I think what has happened since then is that we have more and more examples of something that approaches intelligence. We have pretty good speech-recognition systems like Siri, the question-answering system on the iPhone. We are not trying to create a whole human intelligence. We’re just saying what are some aspects of human intelligence that would be useful to have a machine do for us and then see if and how we can use today’s computers to achieve it. Getting the computer to do it is what makes it artificial. And then, depending on the particular system, it may be inspired by the study of how the brain does it, or it may just be the accumulated skills of computer programmers finding the way to do a particular job.
Let me give a simple example. A vending machine can recognize dollar bills. It does that crudely by recognizing the pattern of green and black and white. It doesn’t recognize the face of George Washington. So there’s an example of, if you will, a very small packet of intelligence, recognizing American currency by a method that uses a computer but is nothing like the way a human would do it.
BW: What are “mirror neurons,” and how do they impact social neuroscience?
MA: The original discovery was made by a group in Parma, Italy, led by Giacomo Rizzolatti. By recording the electrical activity of neurons in the brains of macaque monkeys, they found some neurons that behaved similarly when the monkey carried out an action and when he saw a human carry out the same action, and they called them mirror neurons. That was the starting point, and since then the Parma group has done many more experiments. A few other people are doing animal experiments, but the majority of studies have used human brain imaging.
The catch with human brain imaging is you just see activity averaged over big chunks of brain. You don’t see what individual neurons are doing. This is where computational neuroscience comes in, by trying to describe explicitly the process that links neural circuitry to activity in brain regions, showing how this activity relates to the animal’s activity in its world. This is the way we try to reconcile what we learn from single-cell studies in the monkey with brain imaging in humans.

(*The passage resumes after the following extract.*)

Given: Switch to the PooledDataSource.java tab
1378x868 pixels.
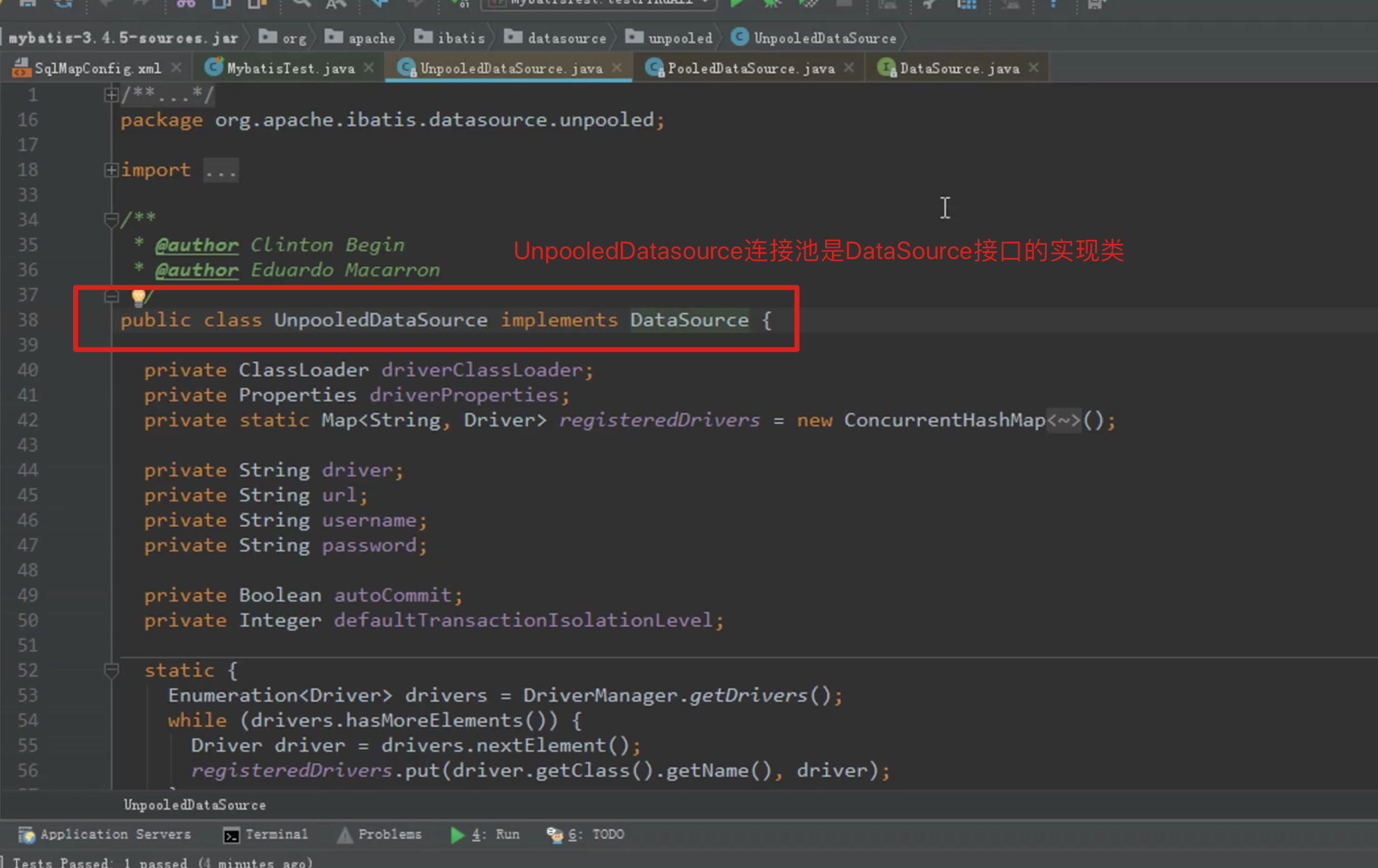Looking at the screenshot, I should [x=750, y=68].
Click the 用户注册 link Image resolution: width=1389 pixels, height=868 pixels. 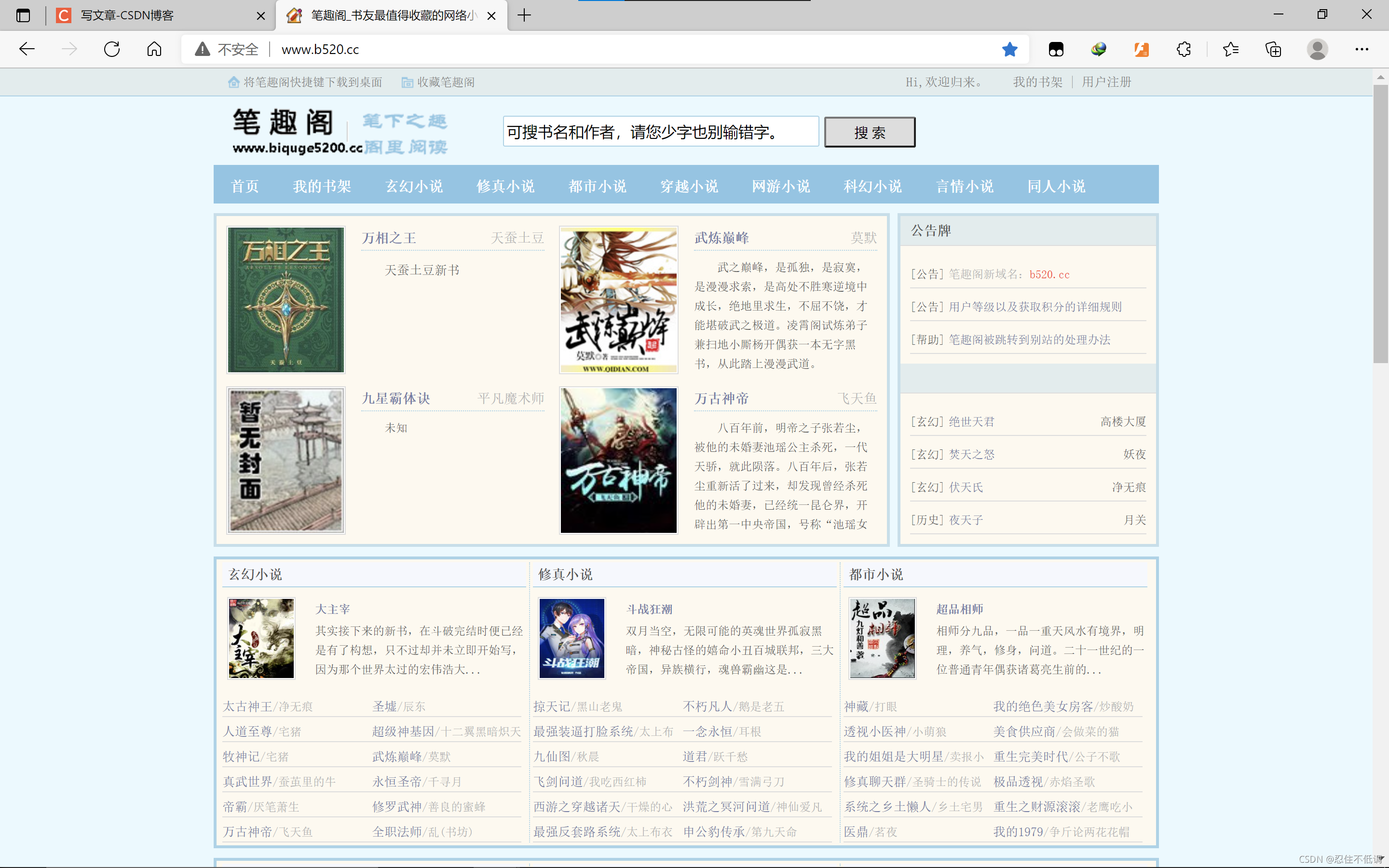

We have to go “beyond the mirror” to understand the mirror neurons as part of a larger system. How does visual or auditory input get to the mirror neurons? How does the activity of the mirror neurons get out to control behavior? How does it link to different memory systems? Understanding that larger system will have a big impact on developing the neuroscience of social behavior in animals and humans. One result of that effort is my new book, “How the Brain Got Language,” which posits a special role for mirror neurons in the evolution of the human brain that gave our species its unique capacity for language.